A Game Boy Supercomputer for AI Research

Reinforcement learning has been a hot-button area of research into artificial intelligence. This is a method where software agents make decisions and refine these over time based on analyzing resulting outcomes. [Kamil Rocki] had been exploring this field, but needed some more powerful tools. As it turned out, a cluster of emulated Game Boys running at a billion FPS was just the ticket.

The trick to efficient development of reinforcement learning systems is to be able to run things quickly. If it takes an AI one thousand attempts to clear level 1 of Super Mario Bros., you’d better hope you’re not running that in real time. [Kamil] started by coding a Game Boy emulator in C. By then implementing it in Verilog, [Kamil] was able to create a cluster of emulated Game Boys that enabled games to be run at breakneck speed, greatly speeding the training and development process.

[Kamil] goes into detail about how the work came to revolve around the Game Boy platform. After initial work with the Atari 2600, which is somewhat of a defacto standard in RL circles, [Kamil] began to explore further. It was desired to have an environment with a well-documented CPU,  a simple display to cut down on the preprocessing required, and a wide selection of games.

The goal of the project is to allow [Kamil] to explore the transfer of knowledge from one game to another in RL systems. The aim is to determine whether for an AI, skills at Metroid can help in Prince of Persia, for example. This is arguably true for human players, but it remains to be seen if this can be carried over for RL systems.

It’s rather advanced work, on both a hardware emulation level and in terms of AI research. Similar work has been done, training a computer to play Super Mario through monitoring score and world values. We can’t wait to see where this research leads in years to come.

12 thoughts on “A Game Boy Supercomputer for AI Research

  1. This is excellent work but I think a better and likely faster approach would have been to use static recompilation AKA transcompilation. Using one of the CPU+FPGA hybrid chips would have provided a faster execution environment while providing the FPGA environment desired. The only issue is that some programs (games) use computed jump instructions that a difficult to translate but those are easy to identify beforehand.

  2. >” If it takes an AI one thousand attempts to clear level 1 of Super Mario Bros., you’d better hope you’re not running that in real time.”

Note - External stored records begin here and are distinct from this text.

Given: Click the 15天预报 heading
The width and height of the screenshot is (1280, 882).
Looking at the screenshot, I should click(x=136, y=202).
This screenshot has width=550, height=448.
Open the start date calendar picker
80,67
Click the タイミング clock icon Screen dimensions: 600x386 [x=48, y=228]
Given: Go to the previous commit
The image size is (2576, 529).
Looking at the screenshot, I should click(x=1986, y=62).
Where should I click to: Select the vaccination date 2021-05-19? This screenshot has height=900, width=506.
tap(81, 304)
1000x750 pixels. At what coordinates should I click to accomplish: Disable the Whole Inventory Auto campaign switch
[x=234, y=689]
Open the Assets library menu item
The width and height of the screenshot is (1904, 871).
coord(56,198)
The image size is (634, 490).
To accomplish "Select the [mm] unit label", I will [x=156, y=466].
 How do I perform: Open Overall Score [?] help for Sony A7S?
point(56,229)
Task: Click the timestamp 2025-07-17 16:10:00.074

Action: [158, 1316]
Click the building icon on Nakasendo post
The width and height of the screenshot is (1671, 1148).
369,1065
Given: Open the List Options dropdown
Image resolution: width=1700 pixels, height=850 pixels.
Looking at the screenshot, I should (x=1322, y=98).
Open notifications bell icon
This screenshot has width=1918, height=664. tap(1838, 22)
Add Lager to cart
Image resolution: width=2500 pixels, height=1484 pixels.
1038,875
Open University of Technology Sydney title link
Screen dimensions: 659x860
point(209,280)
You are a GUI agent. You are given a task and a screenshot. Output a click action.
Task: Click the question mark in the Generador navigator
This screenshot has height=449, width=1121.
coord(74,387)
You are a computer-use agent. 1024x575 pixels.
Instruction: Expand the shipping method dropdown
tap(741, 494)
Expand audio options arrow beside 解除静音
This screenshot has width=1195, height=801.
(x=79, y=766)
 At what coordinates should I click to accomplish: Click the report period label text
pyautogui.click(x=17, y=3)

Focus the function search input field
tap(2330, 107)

    Actually, you’d better run that in real-time anyways. The downside of training AIs on fast-forward is that AI researchers now claim intelligent programs that would actually take the age of universe to figure something out if they were running at the speed of the real event. They’re producing AIs that are essentially just blind chicken pecking away at the problem at random until they find the correct seed that leads to the accepted solution. That doesn’t show they’re intelligent – it just shows computers have gotten so fast they can find solutions by Monte Carlo methods without any understanding of the problem at hand.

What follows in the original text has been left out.